• Neuroscience letters · Mar 2006

    Comparative Study

    Comparison of the effects of four Na+ channel analgesics on TTX-resistant Na+ currents in rat sensory neurons and recombinant Nav1.2 channels.

    • Thomas Weiser.
    • Department CNS Research, Boehringer Ingelheim Pharma GmbH & Co KG, D-88397 Biberach, Germany. thomas.weiser@bc.boehringer-ingelheim.com
    • Neurosci. Lett. 2006 Mar 13;395(3):179-84.

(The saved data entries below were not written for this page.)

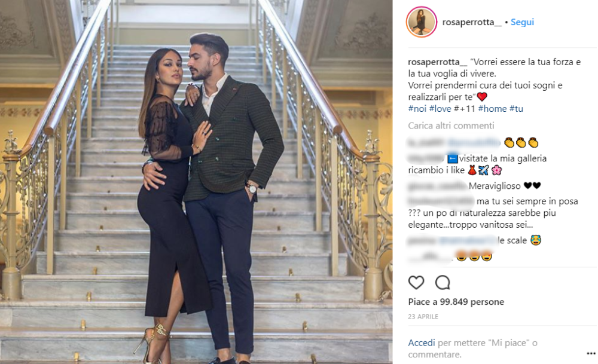Load more comments with Carica altri commenti
Screen dimensions: 598x364
click(451, 126)
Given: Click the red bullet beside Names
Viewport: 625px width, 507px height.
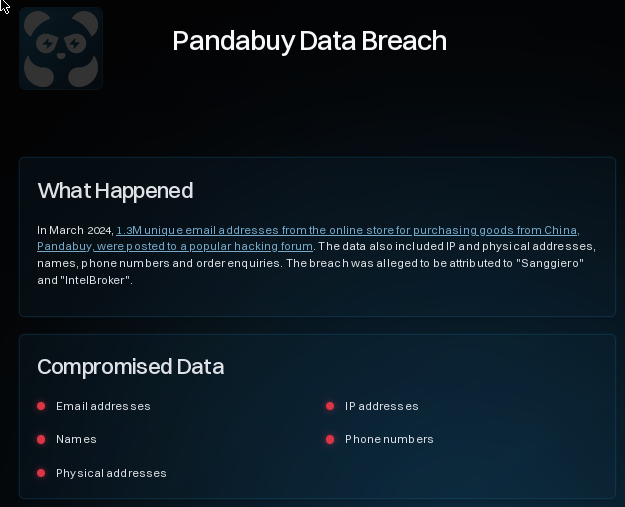Looking at the screenshot, I should tap(41, 439).
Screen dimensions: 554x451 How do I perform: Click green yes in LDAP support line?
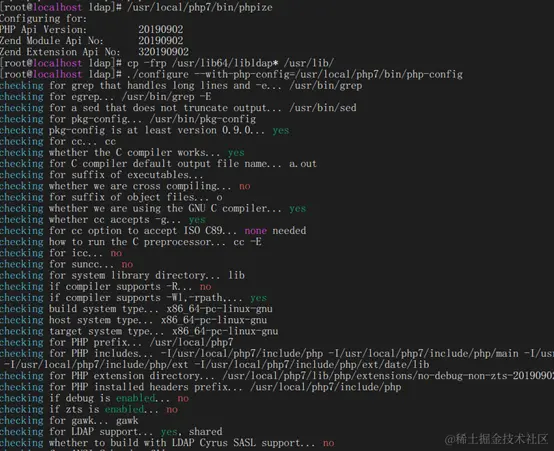pos(169,432)
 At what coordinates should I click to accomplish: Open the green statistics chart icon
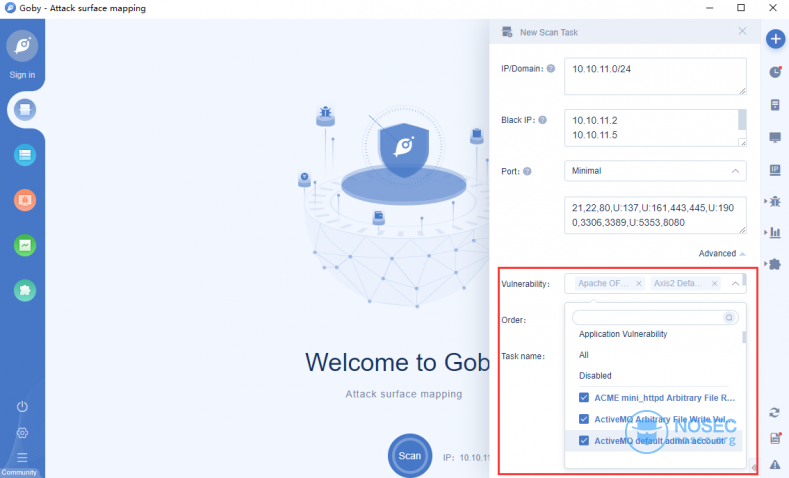25,244
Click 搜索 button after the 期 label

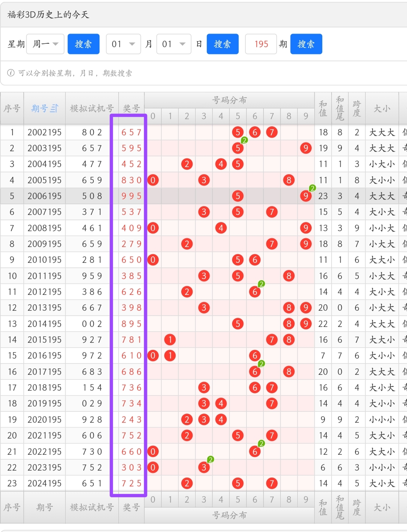306,44
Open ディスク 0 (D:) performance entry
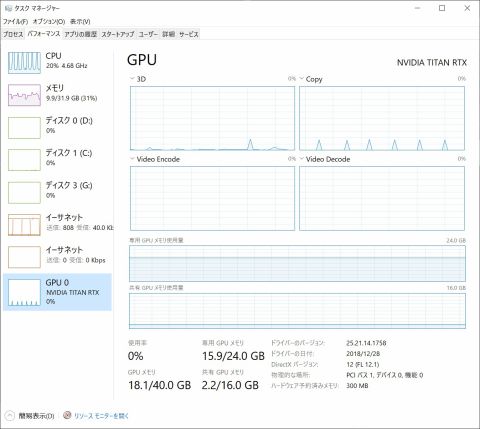Viewport: 480px width, 429px height. coord(57,127)
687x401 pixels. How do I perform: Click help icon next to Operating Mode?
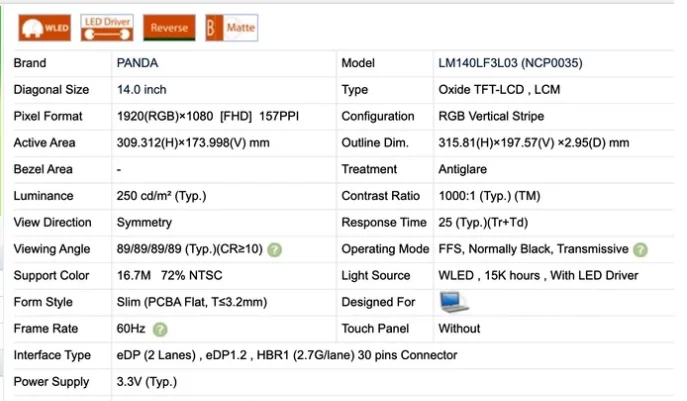click(640, 249)
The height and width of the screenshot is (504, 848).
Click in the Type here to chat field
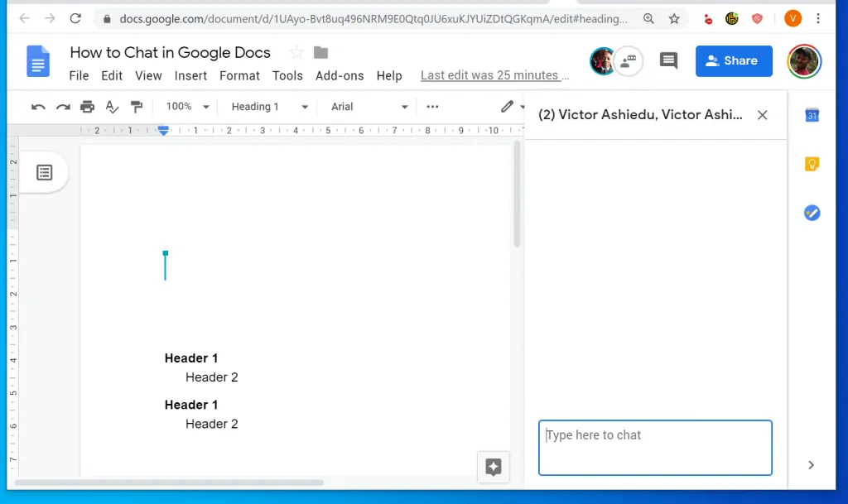pyautogui.click(x=654, y=447)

    AbstractNa(+) channel blockers are highly effective analgesics. Among the neuronal Na(+) channel subtypes, Nav1.8 is discussed to be of importance for certain pain states, and Nav1.8-preferring Na(+) channel blockers should be able to relief pain without causing severe effects (due to the restricted expression of this channel type). In this study, the effects of four Na(+) channel blockers on rat tetrodotoxin-resistant (TTX-r) Na(+) channels (representing mostly Nav1.8) in sensory neurons were investigated using the patch-clamp technique in the voltage-clamp configuration, and compared with those on cells heterologously expressing Nav1.2 alpha subunits. The compounds were lidocaine, mexiletine, benzocaine, and ambroxol, which are clinically used to treat pain after local or systemic administration. The four compounds inhibited resting TTX-r channels concentration-dependently, with ambroxol being the most effective (IC(50) value: 34.3 microM), and benzocaine being the weakest (IC(50) value: 1,901 microM). All compounds shifted steady-state inactivation curves to more negative values. Ambroxol blocked resting TTX-r channels more potently than Nav1.2, the opposite was the case for lidocaine, mexiletine and benzocaine. Based on the drugs' potencies found in this study, and the published information on clinically achievable plasma levels, the amount of Na(+) channel block to induce analgesia after systemic administration was estimated.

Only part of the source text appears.